Experimental investigation and optimization of process parameters on digital light processing (DLP) 3D printing process based on Taguchi-grey relational analysis
R Prabhakaran, P Pitchipoo, S Rajakarunakaran, R Venkatesh- Industrial and Manufacturing Engineering
- Mechanical Engineering
Additive manufacturing technology, specifically Digital Light Processing (DLP), offers a unique approach to fabricating intricate objects without the need for traditional molds or machining. The technique described entails the incremental construction of layers through the curing process polymer, facilitated by a projection light source.
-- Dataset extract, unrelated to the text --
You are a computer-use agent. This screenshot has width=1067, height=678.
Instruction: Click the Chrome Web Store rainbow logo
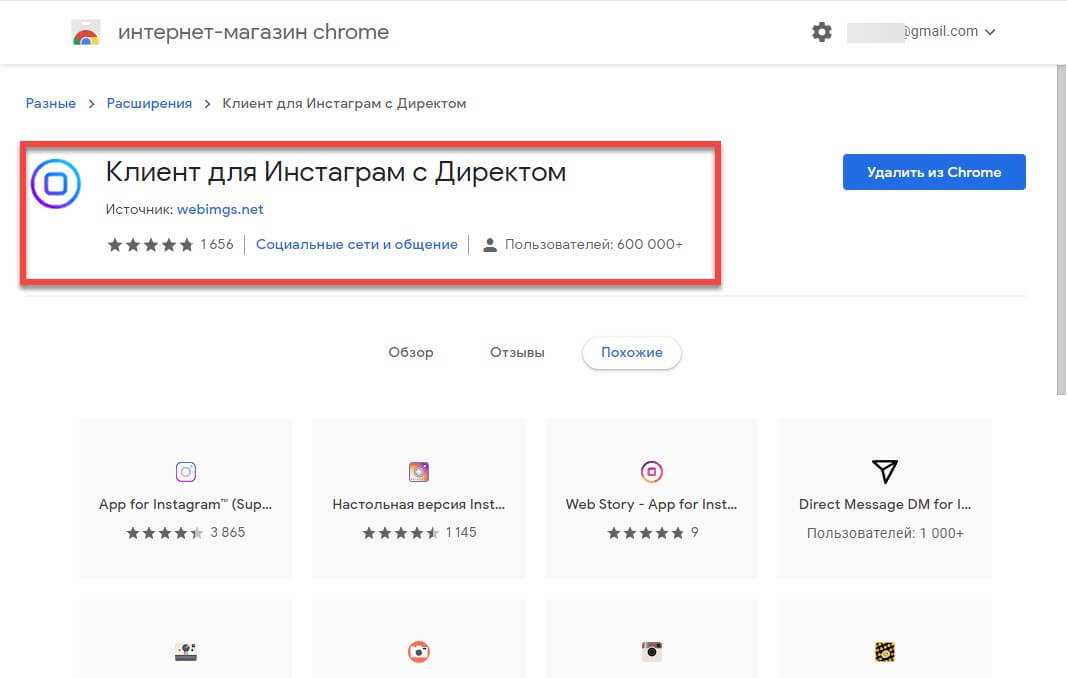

Digital Light Processing 3D printing is particularly suited for creating complex structures with small cross-sections, requiring high surface polish and durability. In this study, DLP-printed test coupons were produced using an Ultraviolet-sensitive resin, and the investigation focused on examining the impact of surface quality and toughness, adhering to guidelines outlined by the ASTM specifications. To optimize the DLP printing process, Taguchi and Grey relational optimization techniques were employed to find the best values for multiple factors. The parameters considered in this study were speed, layer thickness, orientation, and pattern type. By employing these techniques, the optimal parameters were identified as follows: The printing process is conducted at a speed of 3 mm per second, with each layer being 0.05 mm thick and the orientation of the printed object is set at 90 degrees, and the pattern employed is of the square type. Experimental results revealed that utilizing these parameters yielded a surface roughness of 2.58 µm and an impact strength of 9.1J. The results showed that the Grey relational grade improved from 0.6244 to 0.7974, with a deviation of 0.173 and 27.71%, indicating a significant enhancement in the optimization process. Additionally, contour plots depicting the relationships between speed and orientation, speed and layer thickness, and orientation and layer thickness were generated for surface roughness, impact strength, and the Grey relational grade. This research offers valuable insights into optimizing DLP 3D printing processes to achieve enhanced surface quality, toughness, and material efficiency while reducing costs and production time.